Actor Bert Lahr as the Cowardly Lion:
Courage. What makes a King out of a slave? Courage.
What makes the flag on the mast to wave? Courage.
What makes the elephant charge his tusk in the misty mist or the dusky dusk?
What makes the muskrat guard his musk? Courage.
What makes the Sphinx the 7th Wonder? Courage.
What makes the dawn come up like THUNDER?! Courage.
What makes the Hottentot so hot?
What puts the "ape" in ape-ricot?
Whatta they got that I ain't got?
Dorothy & Friends: Courage!
Cowardly Lion: You can say that again.
The Wizard of Oz being one of my favorite all time movies, I can almost recite that excerpt from memory. I'm of the belief that courage coincides with willpower very closely.

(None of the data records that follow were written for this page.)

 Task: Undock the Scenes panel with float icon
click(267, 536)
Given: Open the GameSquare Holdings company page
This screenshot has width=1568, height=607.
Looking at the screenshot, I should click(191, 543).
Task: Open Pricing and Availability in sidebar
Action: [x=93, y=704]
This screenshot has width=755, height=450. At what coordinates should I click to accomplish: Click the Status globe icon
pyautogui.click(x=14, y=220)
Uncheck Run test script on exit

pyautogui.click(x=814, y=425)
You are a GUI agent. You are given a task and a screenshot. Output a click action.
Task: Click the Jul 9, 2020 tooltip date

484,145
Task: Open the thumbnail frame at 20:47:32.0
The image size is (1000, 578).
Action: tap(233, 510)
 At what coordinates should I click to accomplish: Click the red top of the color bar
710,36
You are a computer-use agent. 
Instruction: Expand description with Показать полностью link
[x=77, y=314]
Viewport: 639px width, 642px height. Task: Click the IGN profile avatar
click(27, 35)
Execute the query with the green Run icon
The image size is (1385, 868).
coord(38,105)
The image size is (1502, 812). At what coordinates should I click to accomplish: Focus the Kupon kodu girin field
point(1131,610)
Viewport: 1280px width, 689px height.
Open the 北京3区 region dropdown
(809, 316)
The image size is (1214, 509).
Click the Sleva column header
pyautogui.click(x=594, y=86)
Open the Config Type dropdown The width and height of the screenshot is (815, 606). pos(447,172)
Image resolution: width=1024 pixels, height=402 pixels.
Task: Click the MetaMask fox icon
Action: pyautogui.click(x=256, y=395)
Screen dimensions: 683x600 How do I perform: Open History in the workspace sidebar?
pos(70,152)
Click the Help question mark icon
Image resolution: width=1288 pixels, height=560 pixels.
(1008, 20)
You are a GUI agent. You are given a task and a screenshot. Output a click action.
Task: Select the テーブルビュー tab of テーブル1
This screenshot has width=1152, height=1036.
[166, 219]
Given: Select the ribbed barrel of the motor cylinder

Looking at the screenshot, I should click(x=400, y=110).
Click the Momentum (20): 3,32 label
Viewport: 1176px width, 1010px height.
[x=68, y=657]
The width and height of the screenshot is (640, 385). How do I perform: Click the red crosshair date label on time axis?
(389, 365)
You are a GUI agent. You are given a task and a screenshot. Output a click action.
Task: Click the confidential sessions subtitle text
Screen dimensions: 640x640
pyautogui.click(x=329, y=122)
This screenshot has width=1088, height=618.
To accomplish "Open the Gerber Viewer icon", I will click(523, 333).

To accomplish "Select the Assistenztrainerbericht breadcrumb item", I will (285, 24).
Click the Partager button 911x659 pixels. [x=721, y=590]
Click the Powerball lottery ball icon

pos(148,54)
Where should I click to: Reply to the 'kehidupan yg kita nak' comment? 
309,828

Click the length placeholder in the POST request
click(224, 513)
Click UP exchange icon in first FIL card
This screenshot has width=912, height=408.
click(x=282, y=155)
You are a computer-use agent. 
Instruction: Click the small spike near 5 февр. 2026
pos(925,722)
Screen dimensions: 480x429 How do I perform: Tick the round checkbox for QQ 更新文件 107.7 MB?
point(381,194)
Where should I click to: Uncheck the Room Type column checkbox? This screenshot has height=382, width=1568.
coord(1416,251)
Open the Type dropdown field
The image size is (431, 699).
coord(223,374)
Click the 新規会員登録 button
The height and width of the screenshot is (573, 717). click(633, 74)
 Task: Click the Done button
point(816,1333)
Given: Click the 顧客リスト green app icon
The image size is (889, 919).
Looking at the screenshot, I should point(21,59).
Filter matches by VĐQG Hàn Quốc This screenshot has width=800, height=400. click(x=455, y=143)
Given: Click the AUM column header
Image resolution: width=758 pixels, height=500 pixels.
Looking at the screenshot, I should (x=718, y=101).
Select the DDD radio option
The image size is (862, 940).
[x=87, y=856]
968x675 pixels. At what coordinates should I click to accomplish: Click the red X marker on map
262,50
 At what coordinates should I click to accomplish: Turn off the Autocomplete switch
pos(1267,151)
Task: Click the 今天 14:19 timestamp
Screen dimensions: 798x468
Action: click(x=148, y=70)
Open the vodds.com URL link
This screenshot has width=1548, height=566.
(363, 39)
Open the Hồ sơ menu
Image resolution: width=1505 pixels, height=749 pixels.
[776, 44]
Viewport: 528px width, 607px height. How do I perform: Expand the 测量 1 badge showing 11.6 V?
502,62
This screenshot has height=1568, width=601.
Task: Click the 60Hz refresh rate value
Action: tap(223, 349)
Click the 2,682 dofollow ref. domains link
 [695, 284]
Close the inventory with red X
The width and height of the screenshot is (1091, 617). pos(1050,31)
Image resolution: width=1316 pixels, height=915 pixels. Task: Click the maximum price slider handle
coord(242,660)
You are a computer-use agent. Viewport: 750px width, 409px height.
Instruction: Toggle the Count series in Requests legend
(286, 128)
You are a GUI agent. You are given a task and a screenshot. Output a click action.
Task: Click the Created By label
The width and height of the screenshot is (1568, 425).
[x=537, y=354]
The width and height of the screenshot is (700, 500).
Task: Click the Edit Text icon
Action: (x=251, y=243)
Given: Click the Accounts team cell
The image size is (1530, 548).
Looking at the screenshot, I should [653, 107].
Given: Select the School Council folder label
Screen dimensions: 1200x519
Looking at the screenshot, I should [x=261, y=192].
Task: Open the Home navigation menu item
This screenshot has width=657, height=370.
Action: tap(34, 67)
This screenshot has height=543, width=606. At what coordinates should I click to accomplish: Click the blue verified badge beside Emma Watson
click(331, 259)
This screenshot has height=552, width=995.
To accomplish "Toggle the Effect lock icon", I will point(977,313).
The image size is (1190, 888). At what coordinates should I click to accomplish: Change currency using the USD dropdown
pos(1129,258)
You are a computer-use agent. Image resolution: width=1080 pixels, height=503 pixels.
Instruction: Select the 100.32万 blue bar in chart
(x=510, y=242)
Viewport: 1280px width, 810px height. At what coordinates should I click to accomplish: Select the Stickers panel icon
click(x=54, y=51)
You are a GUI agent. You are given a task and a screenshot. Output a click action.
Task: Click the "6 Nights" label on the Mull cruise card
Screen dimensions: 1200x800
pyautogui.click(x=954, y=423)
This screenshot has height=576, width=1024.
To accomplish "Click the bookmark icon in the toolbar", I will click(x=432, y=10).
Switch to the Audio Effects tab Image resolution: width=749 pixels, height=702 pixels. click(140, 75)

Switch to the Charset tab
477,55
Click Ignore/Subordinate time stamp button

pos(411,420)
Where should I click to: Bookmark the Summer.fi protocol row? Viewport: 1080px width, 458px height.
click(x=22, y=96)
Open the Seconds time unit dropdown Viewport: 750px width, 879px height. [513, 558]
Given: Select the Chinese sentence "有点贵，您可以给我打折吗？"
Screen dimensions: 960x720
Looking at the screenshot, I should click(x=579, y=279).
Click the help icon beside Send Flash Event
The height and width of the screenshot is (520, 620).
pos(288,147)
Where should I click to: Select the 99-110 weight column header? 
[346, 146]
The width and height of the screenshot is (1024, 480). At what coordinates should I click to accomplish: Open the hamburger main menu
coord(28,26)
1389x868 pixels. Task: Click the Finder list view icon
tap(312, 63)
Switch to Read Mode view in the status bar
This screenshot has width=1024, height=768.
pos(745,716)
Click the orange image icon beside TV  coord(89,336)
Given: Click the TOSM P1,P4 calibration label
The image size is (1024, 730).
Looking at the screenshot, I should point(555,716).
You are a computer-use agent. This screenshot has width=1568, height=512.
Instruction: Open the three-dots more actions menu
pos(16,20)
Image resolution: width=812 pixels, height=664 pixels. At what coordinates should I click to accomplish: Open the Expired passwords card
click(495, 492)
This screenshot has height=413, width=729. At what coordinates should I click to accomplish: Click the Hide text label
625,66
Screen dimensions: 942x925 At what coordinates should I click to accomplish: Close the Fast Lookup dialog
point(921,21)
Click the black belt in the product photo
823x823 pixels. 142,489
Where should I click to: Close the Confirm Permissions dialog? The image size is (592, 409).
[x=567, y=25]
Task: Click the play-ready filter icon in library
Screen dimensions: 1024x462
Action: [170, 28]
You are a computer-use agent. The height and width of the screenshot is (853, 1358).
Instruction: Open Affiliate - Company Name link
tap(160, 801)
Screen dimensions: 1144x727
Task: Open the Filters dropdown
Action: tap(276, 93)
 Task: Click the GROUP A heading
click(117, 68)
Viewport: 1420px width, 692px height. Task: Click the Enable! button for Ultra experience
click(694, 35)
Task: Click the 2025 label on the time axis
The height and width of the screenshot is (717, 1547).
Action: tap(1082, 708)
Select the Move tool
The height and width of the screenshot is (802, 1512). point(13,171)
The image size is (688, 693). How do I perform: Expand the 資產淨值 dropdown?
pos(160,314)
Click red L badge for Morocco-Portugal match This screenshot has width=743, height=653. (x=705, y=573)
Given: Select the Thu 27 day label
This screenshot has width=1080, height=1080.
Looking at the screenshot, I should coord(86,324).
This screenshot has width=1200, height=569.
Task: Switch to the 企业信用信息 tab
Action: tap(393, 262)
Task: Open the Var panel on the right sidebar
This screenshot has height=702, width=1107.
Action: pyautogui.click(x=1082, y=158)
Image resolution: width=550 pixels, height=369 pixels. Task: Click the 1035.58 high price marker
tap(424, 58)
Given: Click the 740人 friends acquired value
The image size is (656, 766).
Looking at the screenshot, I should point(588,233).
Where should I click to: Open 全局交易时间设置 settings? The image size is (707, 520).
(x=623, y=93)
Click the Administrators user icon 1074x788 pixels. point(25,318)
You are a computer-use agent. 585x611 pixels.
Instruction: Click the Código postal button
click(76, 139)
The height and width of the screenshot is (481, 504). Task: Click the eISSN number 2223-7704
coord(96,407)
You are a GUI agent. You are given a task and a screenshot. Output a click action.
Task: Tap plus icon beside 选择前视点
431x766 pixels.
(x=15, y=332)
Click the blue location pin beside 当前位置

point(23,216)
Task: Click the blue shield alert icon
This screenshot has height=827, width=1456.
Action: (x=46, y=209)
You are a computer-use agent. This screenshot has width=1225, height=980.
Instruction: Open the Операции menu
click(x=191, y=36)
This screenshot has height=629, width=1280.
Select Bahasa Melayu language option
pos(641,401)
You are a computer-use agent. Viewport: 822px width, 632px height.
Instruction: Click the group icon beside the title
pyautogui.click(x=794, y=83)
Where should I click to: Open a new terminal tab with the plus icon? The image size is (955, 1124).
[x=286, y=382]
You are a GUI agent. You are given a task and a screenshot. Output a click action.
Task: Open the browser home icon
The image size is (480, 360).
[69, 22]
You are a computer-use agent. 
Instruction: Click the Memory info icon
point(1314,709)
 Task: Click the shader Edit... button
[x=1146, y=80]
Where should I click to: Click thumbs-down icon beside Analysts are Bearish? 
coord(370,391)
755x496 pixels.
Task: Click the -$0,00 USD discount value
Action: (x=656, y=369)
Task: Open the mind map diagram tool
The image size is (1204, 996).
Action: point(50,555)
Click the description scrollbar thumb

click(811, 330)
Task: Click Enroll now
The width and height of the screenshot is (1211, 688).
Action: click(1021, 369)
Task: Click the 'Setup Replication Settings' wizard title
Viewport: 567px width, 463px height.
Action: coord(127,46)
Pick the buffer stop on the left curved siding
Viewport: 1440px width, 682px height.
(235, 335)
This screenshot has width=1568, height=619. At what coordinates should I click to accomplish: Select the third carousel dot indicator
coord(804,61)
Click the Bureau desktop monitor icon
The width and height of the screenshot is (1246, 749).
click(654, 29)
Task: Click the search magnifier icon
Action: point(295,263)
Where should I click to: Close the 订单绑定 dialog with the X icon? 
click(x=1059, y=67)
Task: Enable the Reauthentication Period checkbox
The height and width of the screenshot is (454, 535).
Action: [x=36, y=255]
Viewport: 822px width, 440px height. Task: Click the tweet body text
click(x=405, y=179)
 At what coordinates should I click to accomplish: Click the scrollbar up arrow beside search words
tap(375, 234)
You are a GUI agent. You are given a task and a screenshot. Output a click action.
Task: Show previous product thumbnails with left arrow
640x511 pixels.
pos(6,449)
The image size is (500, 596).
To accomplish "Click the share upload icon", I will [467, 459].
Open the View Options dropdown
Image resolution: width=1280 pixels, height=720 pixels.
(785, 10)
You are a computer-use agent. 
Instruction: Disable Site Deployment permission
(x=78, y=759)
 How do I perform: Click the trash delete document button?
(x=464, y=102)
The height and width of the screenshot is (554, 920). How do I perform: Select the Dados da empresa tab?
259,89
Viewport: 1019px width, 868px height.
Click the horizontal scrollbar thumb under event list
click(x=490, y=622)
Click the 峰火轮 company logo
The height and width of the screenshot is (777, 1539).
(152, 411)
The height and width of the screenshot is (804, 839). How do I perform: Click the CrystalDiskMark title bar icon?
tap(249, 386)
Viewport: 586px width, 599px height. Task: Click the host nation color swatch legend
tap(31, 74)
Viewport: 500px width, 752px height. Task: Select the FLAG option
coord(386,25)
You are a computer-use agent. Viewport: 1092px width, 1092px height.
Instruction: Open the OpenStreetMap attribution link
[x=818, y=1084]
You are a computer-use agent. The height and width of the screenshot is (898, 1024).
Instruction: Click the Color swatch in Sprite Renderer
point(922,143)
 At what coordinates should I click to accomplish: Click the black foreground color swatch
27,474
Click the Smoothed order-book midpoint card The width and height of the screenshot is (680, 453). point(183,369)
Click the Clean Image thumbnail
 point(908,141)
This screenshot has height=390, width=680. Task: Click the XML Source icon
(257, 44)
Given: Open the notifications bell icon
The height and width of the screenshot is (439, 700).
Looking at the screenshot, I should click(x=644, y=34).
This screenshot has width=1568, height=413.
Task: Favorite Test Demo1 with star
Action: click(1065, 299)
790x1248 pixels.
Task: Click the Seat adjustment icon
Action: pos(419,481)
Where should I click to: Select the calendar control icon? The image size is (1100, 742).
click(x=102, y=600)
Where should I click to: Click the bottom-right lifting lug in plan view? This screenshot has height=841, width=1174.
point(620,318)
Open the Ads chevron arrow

When we have a goal in our mind Willpower is the key factor to us getting up and out, and doing what we set out to do. Courage takes a big part in that. If I didn't have any courage I wouldn't have been able to go to the gym. I feared the gym. I've feared very few things in my life, and I wasn't going to let a simple thing as a gym have power over me. If you fear something, then that "something" has power over you. The thing that drove me to get my courage and overcome my fear, was my willpower. When I seen that first video about the Sixpack Shortcuts program, that ignited my willpower. Gave me that fire to get up off my ass and get in shape.
It is that moment, lately, that I've been having to reflect on. As the weather fluctuates and gets colder, I found my willpower doing the same thing. Usually what I had done until the weather got colder (provided this was only when I was working) is I came home, grabbed my bag and off I went. For me, if I keep going and don't stop then I'm good. But if I come home and have to wait ten minutes or more for the SUV to warm up, I get too relaxed. Especially when it's winter. Get off the bus, walk home and it's freezing out. Get inside and it's nice and warm. Who wants to go back outside, go to a cd vehicle and go to the gym? Plus the wait for the vehicle to warm up, gets you relaxed and warm. Hard to leave when you're that comfortable.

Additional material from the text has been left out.